Write out each line of the entries below that holds the word "list".

# Supplied data
== Segment start ==
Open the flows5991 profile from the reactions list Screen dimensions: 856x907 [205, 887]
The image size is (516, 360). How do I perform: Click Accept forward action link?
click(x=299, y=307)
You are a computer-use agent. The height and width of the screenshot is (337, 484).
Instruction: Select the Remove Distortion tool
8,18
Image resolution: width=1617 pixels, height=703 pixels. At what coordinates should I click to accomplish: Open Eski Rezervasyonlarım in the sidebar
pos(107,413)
== Segment end ==
== Segment start ==
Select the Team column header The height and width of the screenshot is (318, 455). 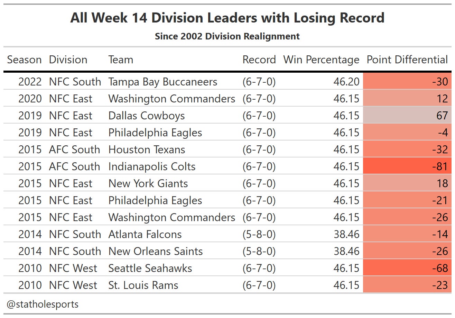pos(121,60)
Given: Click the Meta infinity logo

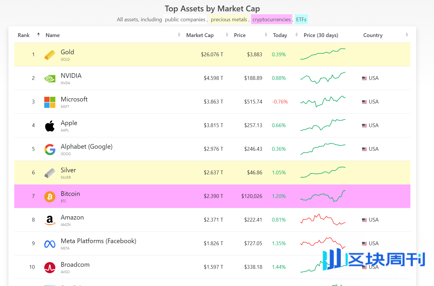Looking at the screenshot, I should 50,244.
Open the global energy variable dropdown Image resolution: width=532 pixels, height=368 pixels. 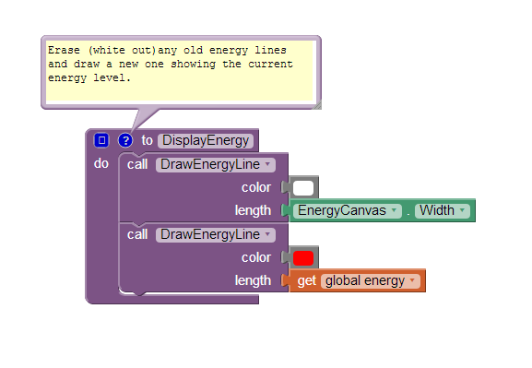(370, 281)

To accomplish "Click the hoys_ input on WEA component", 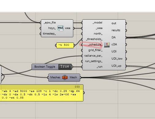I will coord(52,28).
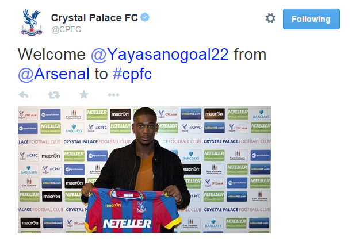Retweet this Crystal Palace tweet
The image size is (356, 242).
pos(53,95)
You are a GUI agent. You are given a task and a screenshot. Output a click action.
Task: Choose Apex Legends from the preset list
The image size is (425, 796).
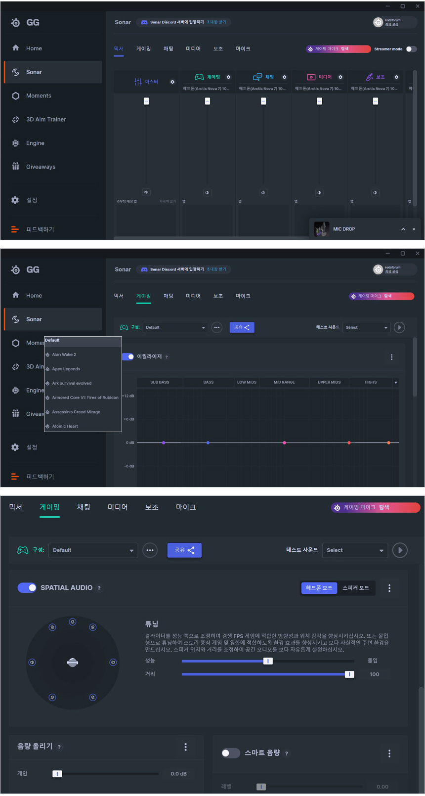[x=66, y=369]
== Segment end ==
== Segment start ==
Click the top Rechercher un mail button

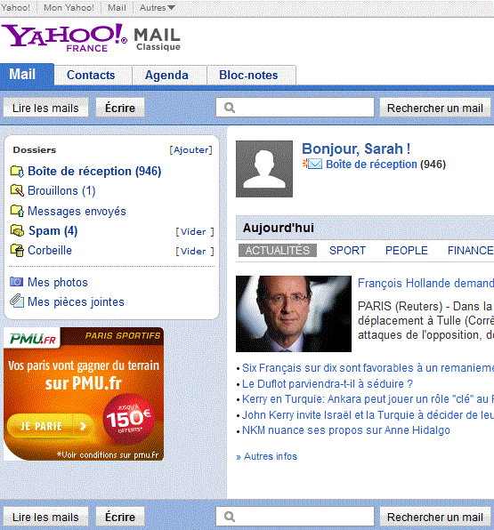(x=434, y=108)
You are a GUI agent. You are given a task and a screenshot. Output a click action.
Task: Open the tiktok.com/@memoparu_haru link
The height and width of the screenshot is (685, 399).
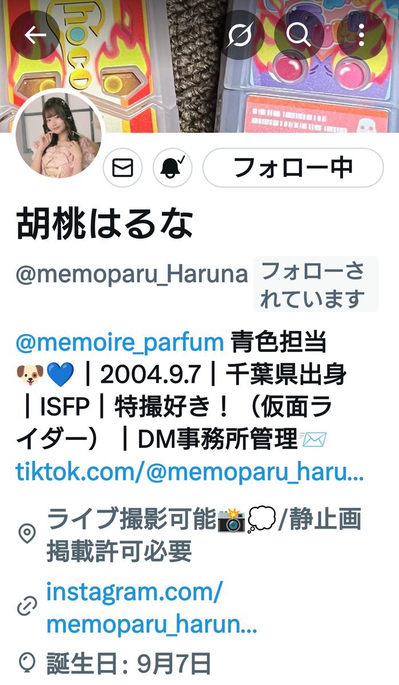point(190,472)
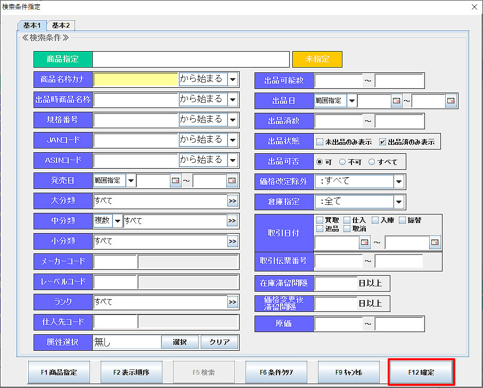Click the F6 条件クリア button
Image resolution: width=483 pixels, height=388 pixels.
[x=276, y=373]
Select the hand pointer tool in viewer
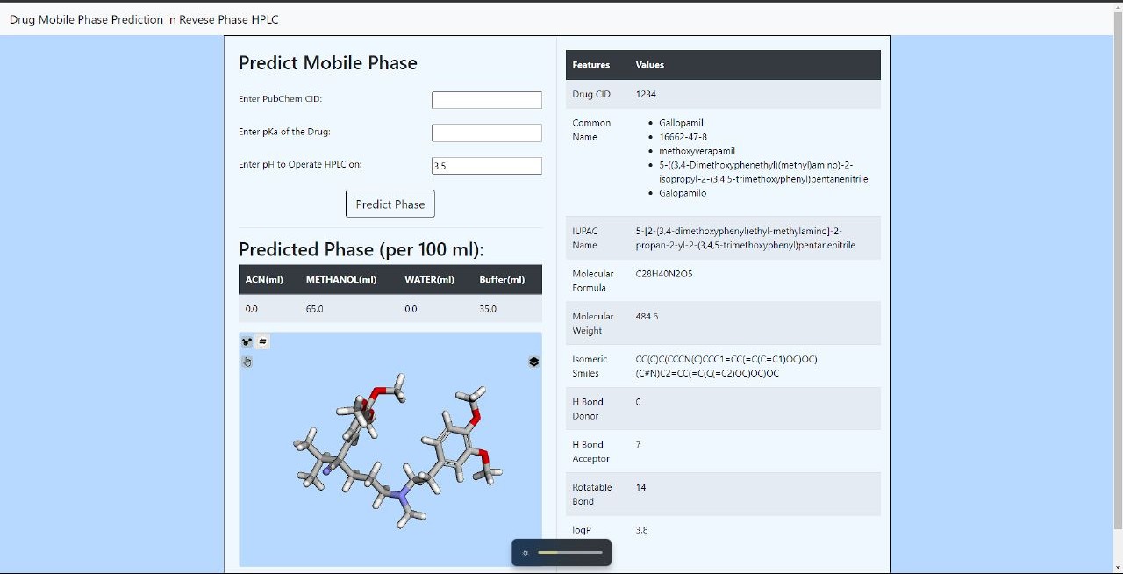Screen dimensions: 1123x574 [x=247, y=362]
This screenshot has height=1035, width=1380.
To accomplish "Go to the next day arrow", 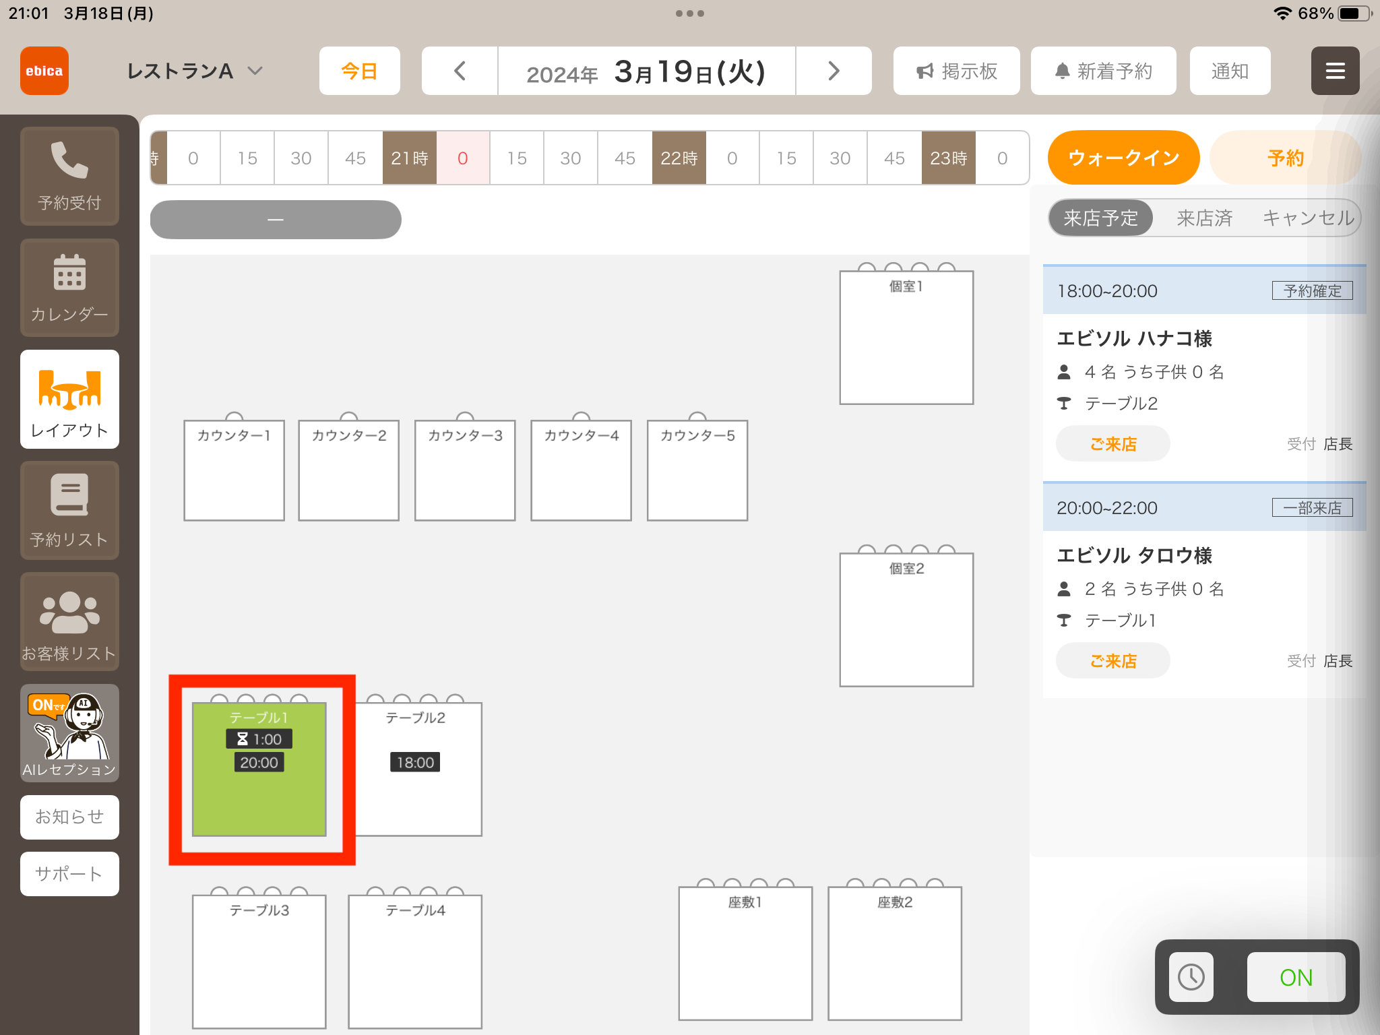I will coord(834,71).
== Segment end ==
# Solution for this task
Open the flows5991 profile from the reactions list Screen dimensions: 856x907 [205, 887]
Task: Choose Apex Legends from the preset list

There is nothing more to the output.